The growth recorded in the quarter doubles the estimate projected by the PIOJ back in July when it forecasted between 2.0 to 3.0 per cent for the September quarter.
The conservatism will continue into the projections for the remainder of the fiscal year due to global uncertainties.
“The pace of the recovery will be influenced by the challenges within the global economy, stemming from the supply-chain shocks, its impact on inflation, and the contractionary measures being implemented by central banks to temper the rate of inflation,” he said.
The PIOJ projects growth between October to December to be 2.5 to 3.5 per cent.
Then for the calendar 2022 year, it projects growth of 4.0 to 5.0 per cent.
Finally, for the fiscal year ending March 2023, it projects growth of 3.5 to 4.5 per cent.
These uncertainties have led global entities such as the International Monetary Fund to reduce its global growth projection for 2022 to 3.2 per cent from 3.6 per cent in April.
In relation to the macro-economy, Henry said that Jamaica's recovery continues within an environment of higher interest rates aimed at curbing high levels of inflation.
During the medium term, the PIOJ expects inflation to “gradually recede”.
The latest inflation stands at 9.9 per cent to October over 12 months, according to Bank of Jamaica (BOJ) data.
This level reflects an uptick since the 9.3 per cent over 12 months to September.
“The expectation is that inflation will gradually recede, easing the burden on Jamaican households.
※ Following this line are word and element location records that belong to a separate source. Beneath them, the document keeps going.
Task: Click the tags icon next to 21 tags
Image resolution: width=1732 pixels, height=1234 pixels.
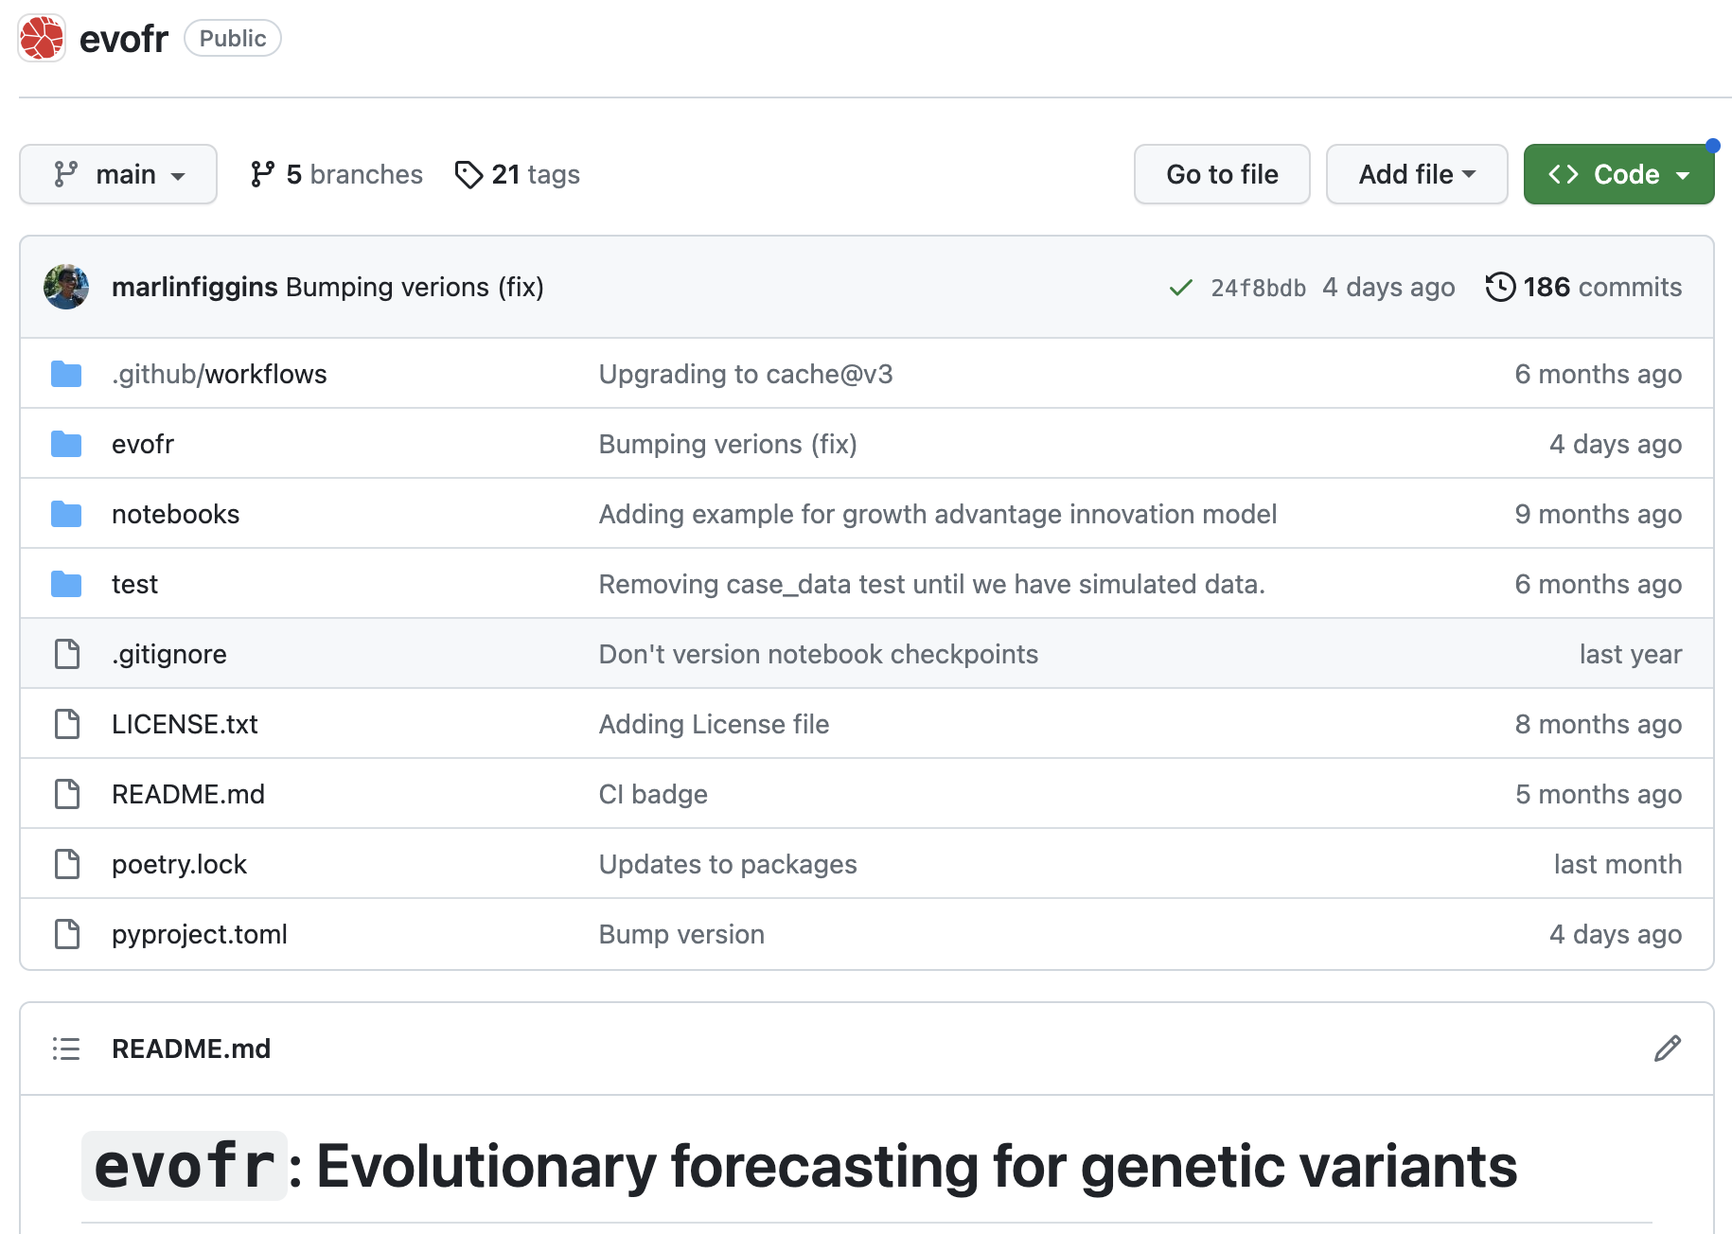Action: click(468, 175)
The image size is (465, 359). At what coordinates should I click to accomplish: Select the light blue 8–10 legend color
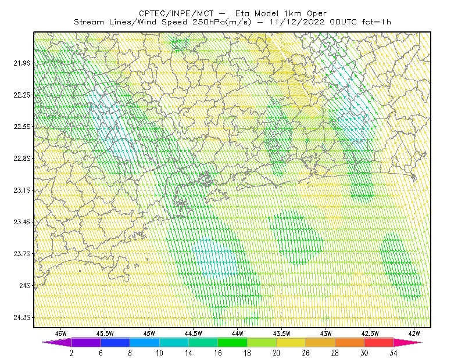[145, 342]
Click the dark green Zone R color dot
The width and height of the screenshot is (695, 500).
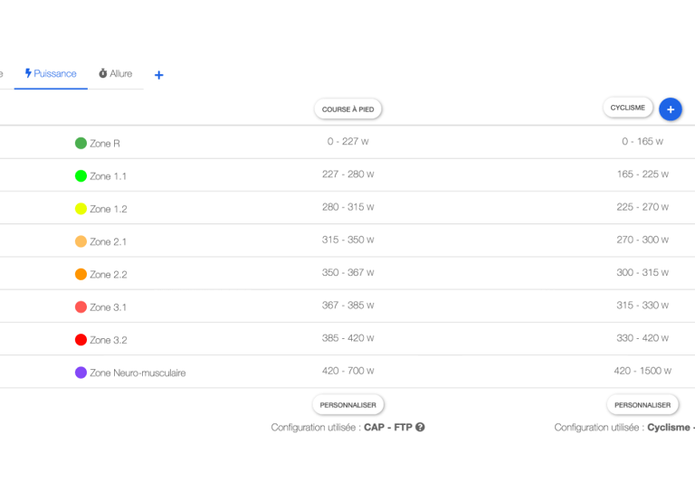pos(81,144)
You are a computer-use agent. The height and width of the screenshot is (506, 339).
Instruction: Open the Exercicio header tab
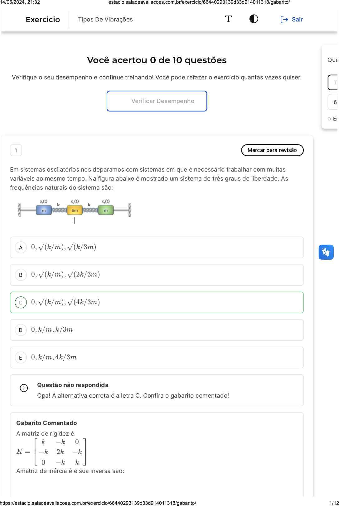point(43,20)
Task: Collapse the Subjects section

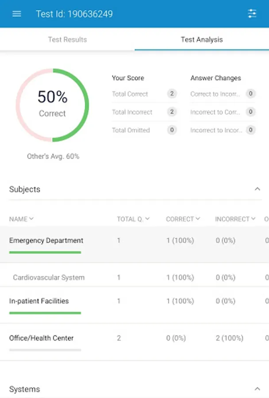Action: click(257, 189)
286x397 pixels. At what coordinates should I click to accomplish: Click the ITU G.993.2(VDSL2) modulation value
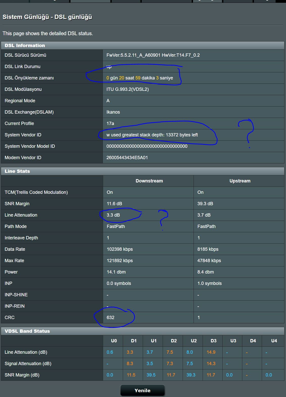point(127,89)
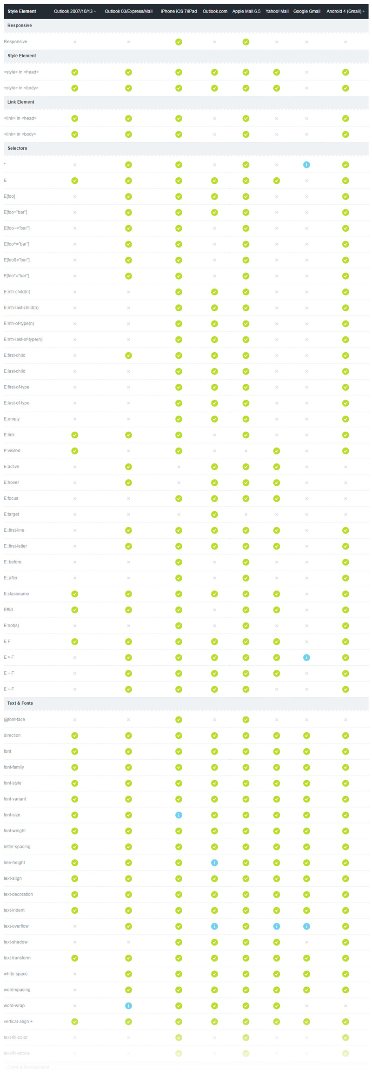The image size is (372, 1077).
Task: Click info icon for E > F under Google Gmail
Action: point(306,657)
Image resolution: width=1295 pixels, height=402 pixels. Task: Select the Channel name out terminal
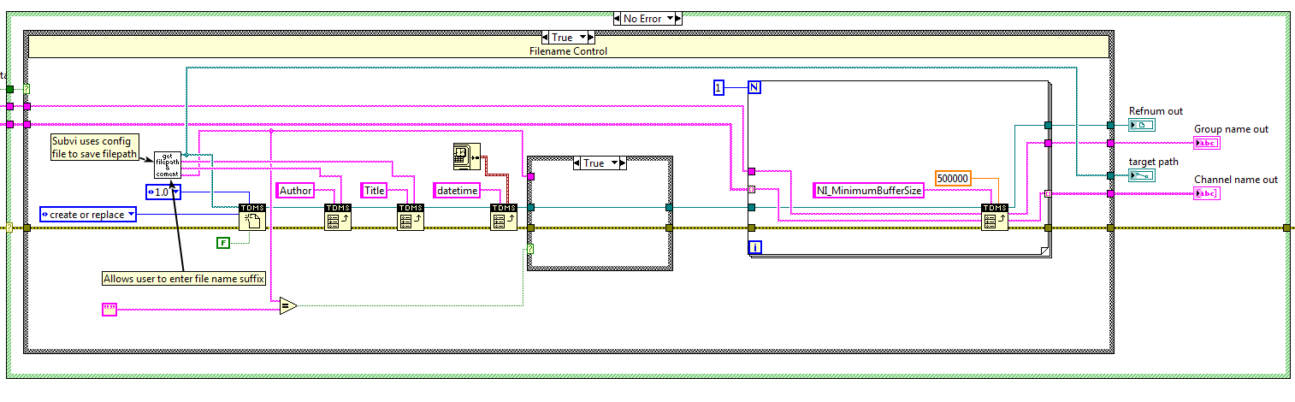[1207, 193]
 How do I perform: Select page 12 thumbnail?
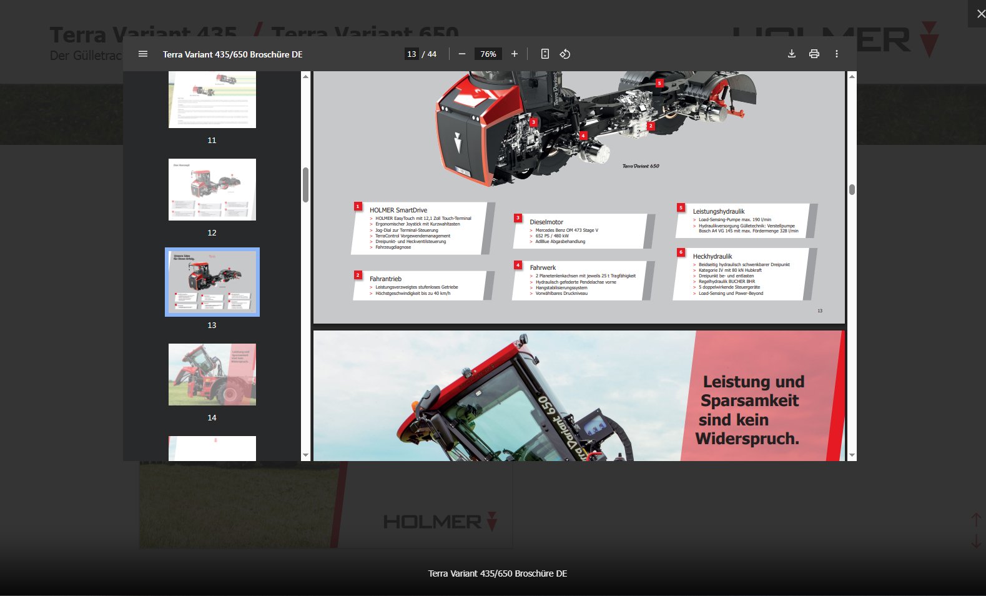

In this environment, it is important that monetary policy focuses on measures aimed at guiding inflation towards the target range, while fiscal policy focuses on strengthening public finances, supporting growth-inducing initiatives and reforms, while protecting the most vulnerable population from the inflation shock,” Henry stated in his address.
Henry still sees growth going forward, especially in tourism, which grew 29.6 per cent in the review period, amid external challenges.
“The numbers we have are supported by what we see so far,” said Henry.
“We underscore that these are fluid projections but for now, we are projecting growth in tourism.”
Tourism arrivals are up 52 per cent in October 2022 relative to a year earlier, reflecting buoyancy in the industry, PIOJ data indicated.